Your tasks:
**A.** In the crane passage, rename "state senators" as "county commissioners" and write out the part that begins at the words "The reason they" and stops after "in late spring.".
**B.** Carry on the account of the cranes on the Platte River from the point where it stops.

Text shown:
The reason they hang around, in the Central Platte Valley, for a month or so in the spring is because Nebraska is and has been for thousands of years a staging area for them.  They stop in here to put on 30% of their body weight and gain strength for the long flight north.  One political wag once suggested in a public hearing, at the Nebraska Legislature, that the cranes are like state senators: they come to town early in the year; put on 30% of their body weight; and, then leave in late spring.

Regardless, the cranes put on a great show for us while they are in residence here.  At night, they are at roost on sandbars and in the shallows of the Platte River, as a protection against predators.  In a river as broad as the Platte, coyotes, foxes and others who might wish to help themselves to a crane meal can’t get close enough to them un-observed to get the job done.  That’s one of the reasons why it’s important to regulate the flows in the Platte to maintain a broad, braided channel, as so many others – people like Tom Mangelsen and Michael Forsberg – have pointed out repeatedly.

Given information:
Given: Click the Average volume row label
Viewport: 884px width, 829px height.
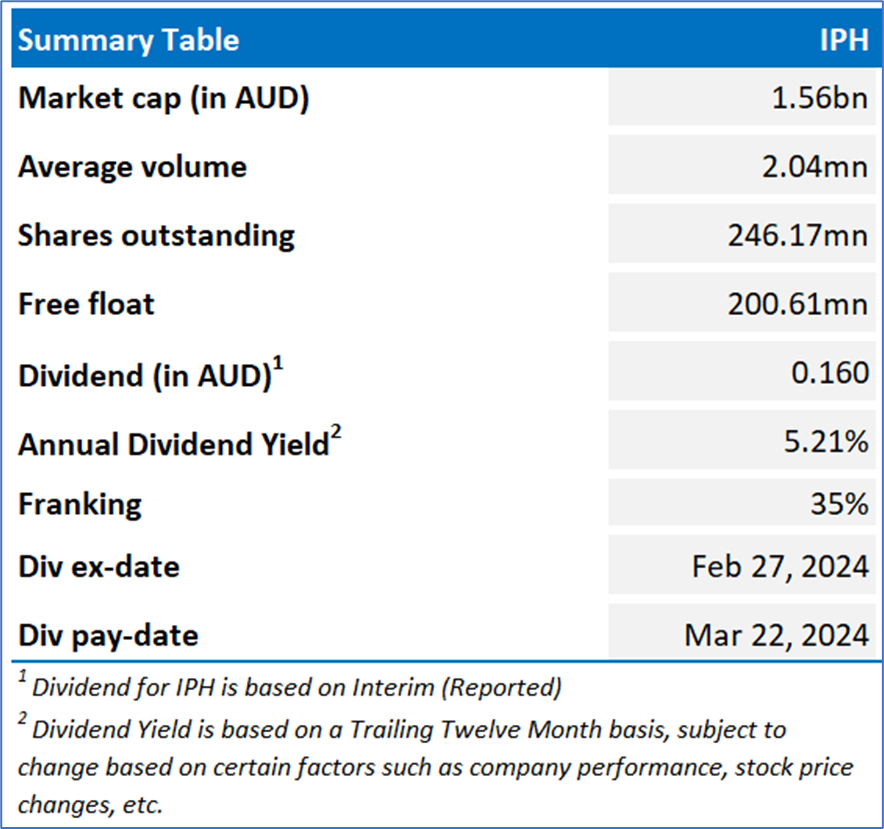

Results of the tasks:
**A.**
The reason they hang around, in the Central Platte Valley, for a month or so in the spring is because Nebraska is and has been for thousands of years a staging area for them.  They stop in here to put on 30% of their body weight and gain strength for the long flight north.  One political wag once suggested in a public hearing, at the Nebraska Legislature, that the cranes are like county commissioners: they come to town early in the year; put on 30% of their body weight; and, then leave in late spring.

**B.**
Roosting cranes are interesting, but what will really get your attention is when they leave the river in the morning and when they return in the evening.  At those times, the birds can virtually darken the sky, and the noise of their call is almost as loud as a rock concert…something that has to be seen to be believed.

It’s also difficult-off-toward-impossible to photograph.  In the morning, the cranes begin to lift off fifteen to twenty minutes before sunrise, and once there is enough light for a reasonable exposure, they’ve cleared out, headed toward corn and bean fields to spend their day cleaning up what the combines missed or spilled last fall.  And, they’ll return to the river and their roost in the evening, but again, the really massive fly-in, takes place in the minutes after sunset, when picture taking light has pretty much faded.

Photographing cranes in the mid-day fields is also a difficult challenge.  They are not an especially colorful bird, and spring being spring in Nebraska, frequently overcast skies don’t light them up sufficiently for a photo to capture what beauty they do possess.  Also, Nebraska is one of the few states not to have a hunting season on Sandhill Cranes (we did once, but somebody finally realized it was costing our state a load of visitor dollars, plus cranes are, I am told, perfectly dreadful to eat) which makes them extremely wary.  They light in the fields well back from the roads, and if you are going to picture them, you have to have some really big glass, which comes with its own challenges, only one of them being cost.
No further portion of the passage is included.